For the first time, theoretical dependences of the width Г(eV) of the X-ray photoelectron spectra of the outer (OVMO) and inner (IVMO) valence molecular orbitals electrons without taking into account the An 6s electrons, as well as the intensities ratio of these spectra (IOVMO/IIVMO = OVMO/IVMO) calculated by the relativistic discrete variation method for AnO2 (An = Th–Lr) have been obtained depending on the atomic number Z. Satisfactory agreement has been established with the available relevant experimental data for AnO2 of light actinides. The decrease in the OVMO XPS width in the Pa–Lr series is associated with a shift in the partial density of states of the An 5f electrons to the OVMO bottom while the increase in the IVMO width is mainly due to an increase in the magnitude of the spin-orbit splitting (ΔEsl) of the An 6p-electrons. It has been found that the OVMO intensity is mainly related to the An 5f- and 6d-electrons, since the photoionization cross sections for these electrons are significantly larger than those for the An 7s-, 7p-, and O 2p-electrons.

About the authors

Yu. A Teterin

Lomonosov Moscow State University; National Research Center "Kurchatov Institute"
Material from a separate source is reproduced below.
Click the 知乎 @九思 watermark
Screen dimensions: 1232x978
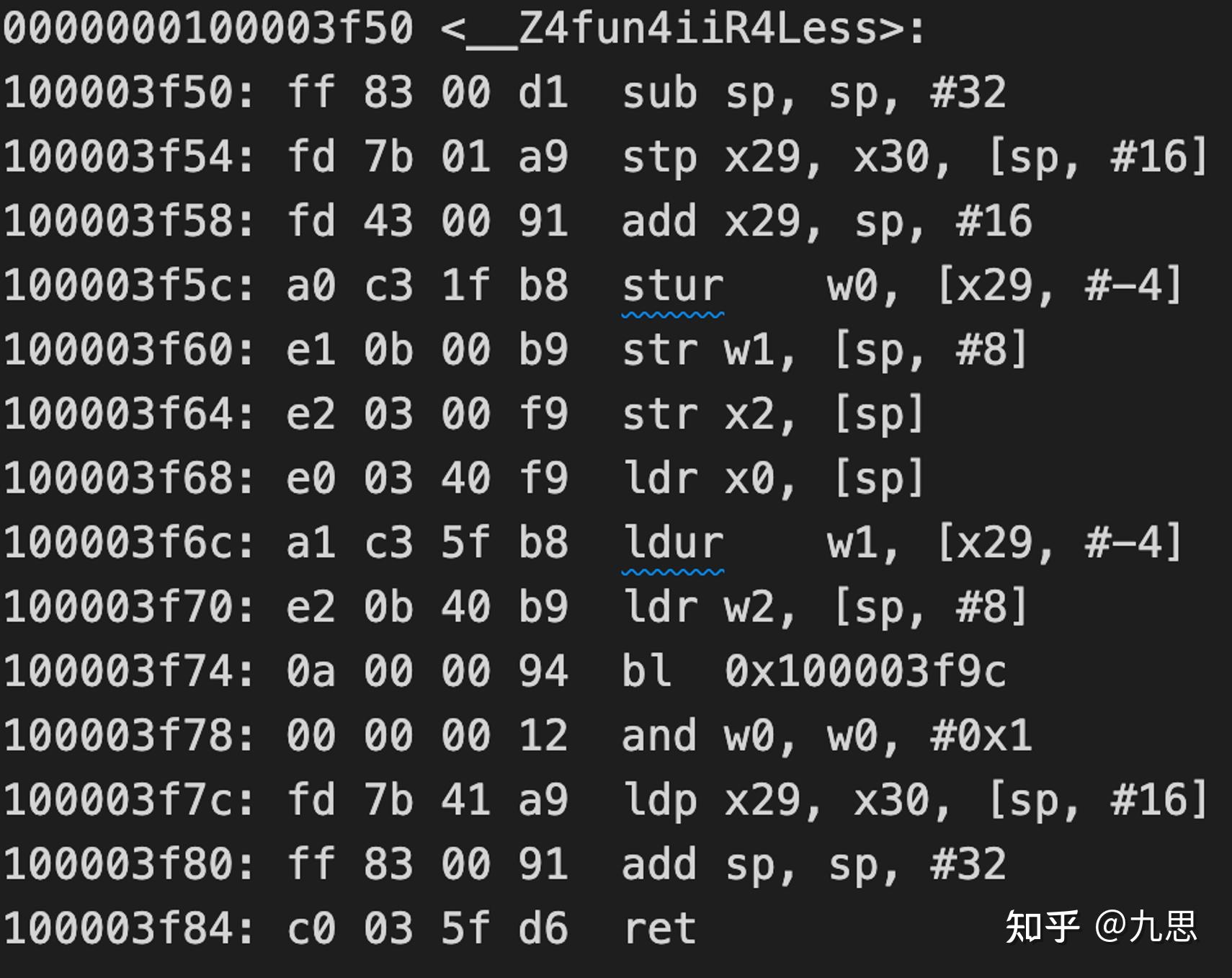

Moscow, Russian Federation; Moscow, Russian Federation

A. E Putkov

National Research Center "Kurchatov Institute"

Moscow, Russian Federation

M. V Ryzhkov

Institute of Solid State Chemistry, Ural Branch of the Russian Academy of Sciences

Yekaterinburg, Russian Federation

K. I Maslakov

Lomonosov Moscow State University

Moscow, Russian Federation

A. Yu Teterin

National Research Center "Kurchatov Institute"

Email: antonxray@yandex.ru
Moscow, Russian Federation

K. E Ivanov

National Research Center "Kurchatov Institute"

Moscow, Russian Federation

S. N Kalmykov

National Research Center "Kurchatov Institute"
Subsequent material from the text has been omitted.